* DIRECTIONS
Can you extract everything from "I've had similar" down to "is a non-term." in the forum thread on passenger behavior at different airports, word for word?

# Differences in Passenger Clientele by airport



## Seaboard92 (Oct 4, 2018)

I was flying a long haul flight two times in the last two weeks ORD-FRA and FRA-JFK and I observed something that I wonder if you guys have noticed for other airports.

The American passengers out of Chicago were mostly from the Midwest with a handful of people from the west coast, and east coast with connections. But on the whole everyone was very pleasant and were courteous of each other. From where I was everyone tried to not recline to the maximum so everyone had some degree of comfort. Helped others stow items in the overhead. And obeyed the flight attendant without question.

Meanwhile on the flight to the United States to New York was completely different. It seamed like everyone but a handful reclined the seats as far back as possible, moved items in the overhead so their items would be closer, and all around complained about everything. The passengers regularly argued with the crew over small things. One person thought they should be able to land with their seat fully reclined, another needed to finish a phone call while taxing, among many other things.

From my experience in Portland, OR origination/termination flights people tend to be excessively helpful, nice, and friendly.

So here is my question that I'm opening up for lively debate.

Do different airports have different clientele and how do they act generally? Is this brought on by a cultural surrounding of the city, region, or national level or is it the luck of the draw?


----------



## cpotisch (Oct 4, 2018)

I've had similar experiences. When I flew into NC and out of SC this summer (for camp), people seemed to be much friendlier. This was even the case with the TSA officers. A bunch of them even remarked on how much they loved my t-shirt. You NEVER experience stuff like that at JFK.


----------



## GBNorman (Oct 4, 2018)

Welcome to the world of "New Yawkers". I was born and raised around there. "Southern Gentleman" is a non-term.

On the rails, I can recall an incident a few years ago at Lorton when a Caddy pulled up five minutes after closing. Honking the distinctive Caddy horn, watching "heated" discussion, and someone making a certified jerk of themselves.

Meanwhile, back at Miami International last January, some NY'ers were less than nice about the crowds waiting for an oversold flight to ORD. They were boarded, and probably just as well.

Now what were passengers going to EWR doing on a flight to ORD? "Such a deal" they told me at MIA they got from one third party site or the other.


----------



## jis (Oct 4, 2018)

Or out on a points run, the Traveler style




- though in that case they would have done better boarding a flight to SFO


----------



## AutoTrDvr (Oct 4, 2018)

Agreed, It pretty much reflects the culture where the airport is based. But it isn't just about things like this. I've always held the belief that people think much differently, often based on the culture of their geographic location,

One of the things I noticed when heading out to college in the Chicago area (from NY/NJ) is that people in the midwest handle "trust" a lot more differently than in the Northeast. In the NY/NJ area, you start off not having the trust of others and having to earn it... but once earned, it's difficult to lose, unless you really do something moronically stupid. In the mid-west, you don't have to earn the trust, initially. You are trusted from the beginning. But God help you if you ever lose that trust....

Things like that....


----------



## cpotisch (Oct 4, 2018)

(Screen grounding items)
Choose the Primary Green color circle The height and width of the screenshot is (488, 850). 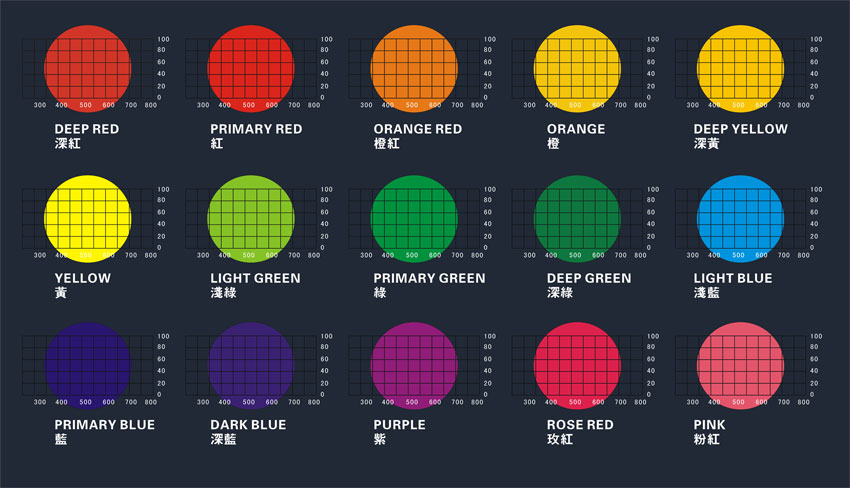(414, 217)
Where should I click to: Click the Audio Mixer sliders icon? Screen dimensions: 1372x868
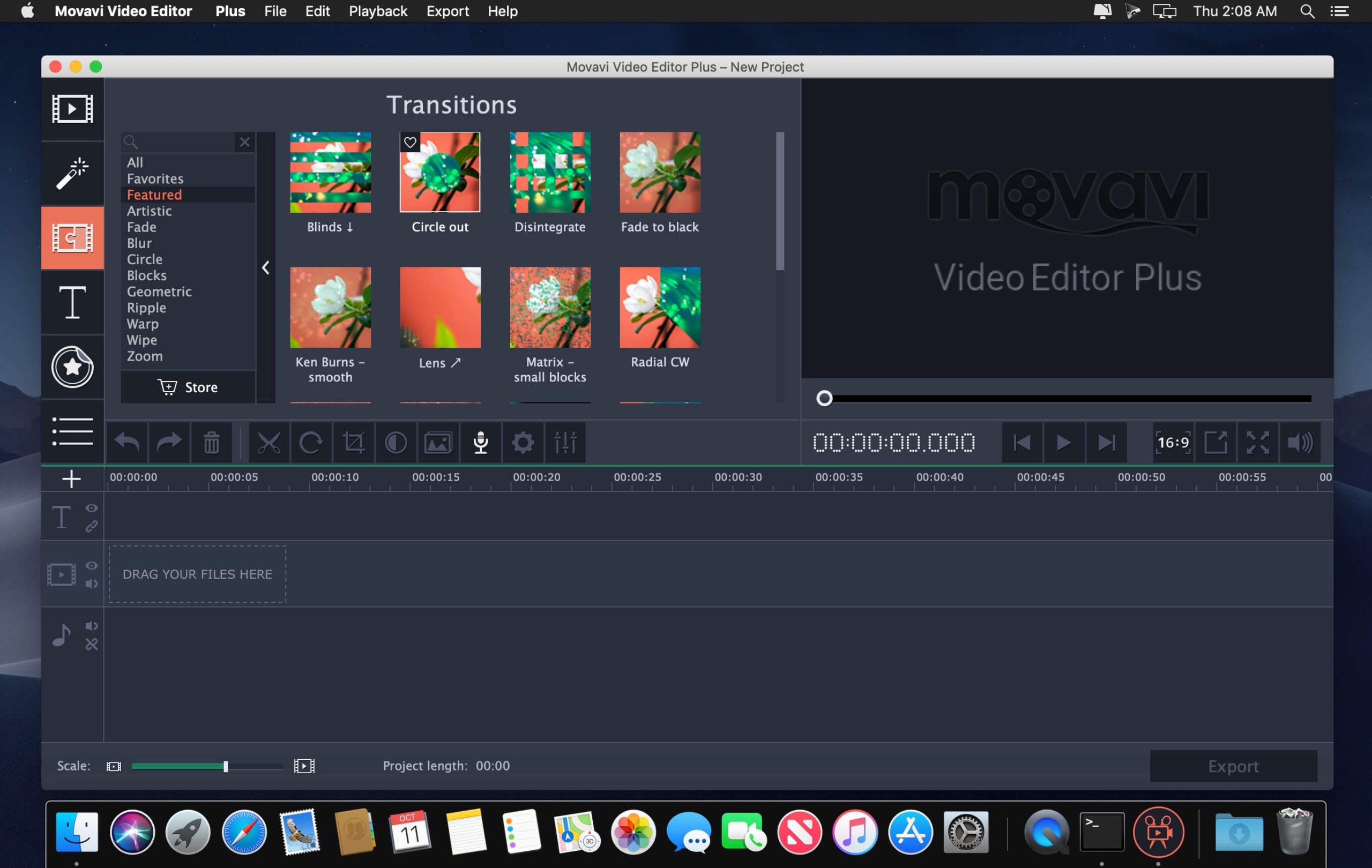click(565, 442)
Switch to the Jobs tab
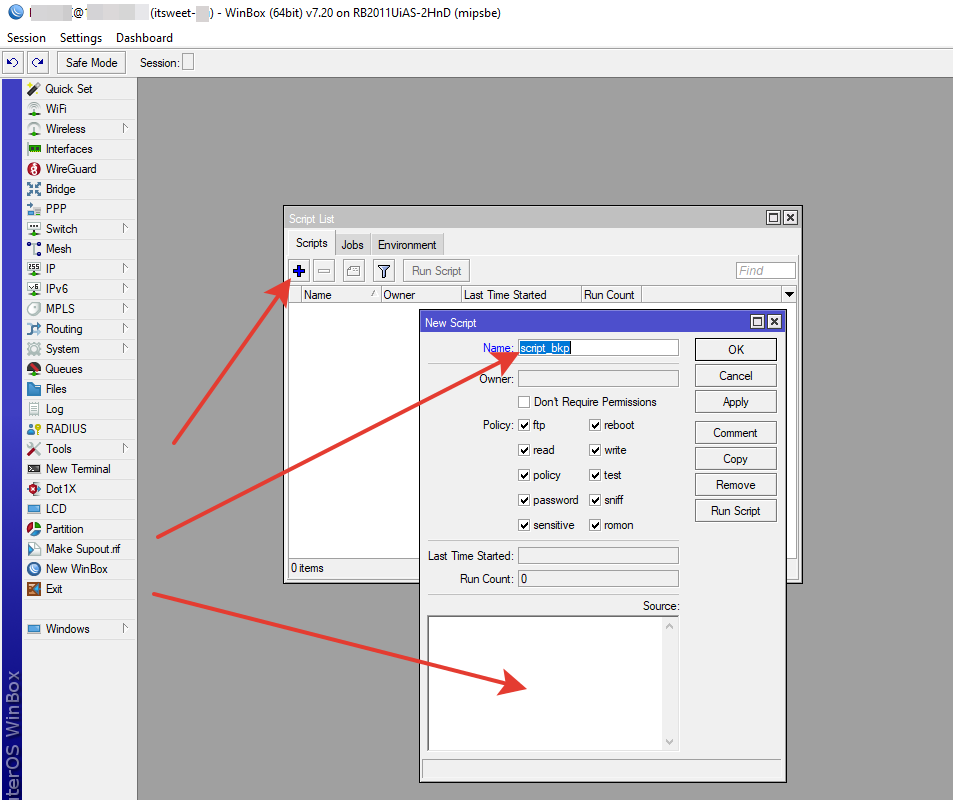 pyautogui.click(x=352, y=245)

* EXERCISE SOLUTION
I've had similar experiences. When I flew into NC and out of SC this summer (for camp), people seemed to be much friendlier. This was even the case with the TSA officers. A bunch of them even remarked on how much they loved my t-shirt. You NEVER experience stuff like that at JFK.


----------



## GBNorman (Oct 4, 2018)

Welcome to the world of "New Yawkers". I was born and raised around there. "Southern Gentleman" is a non-term.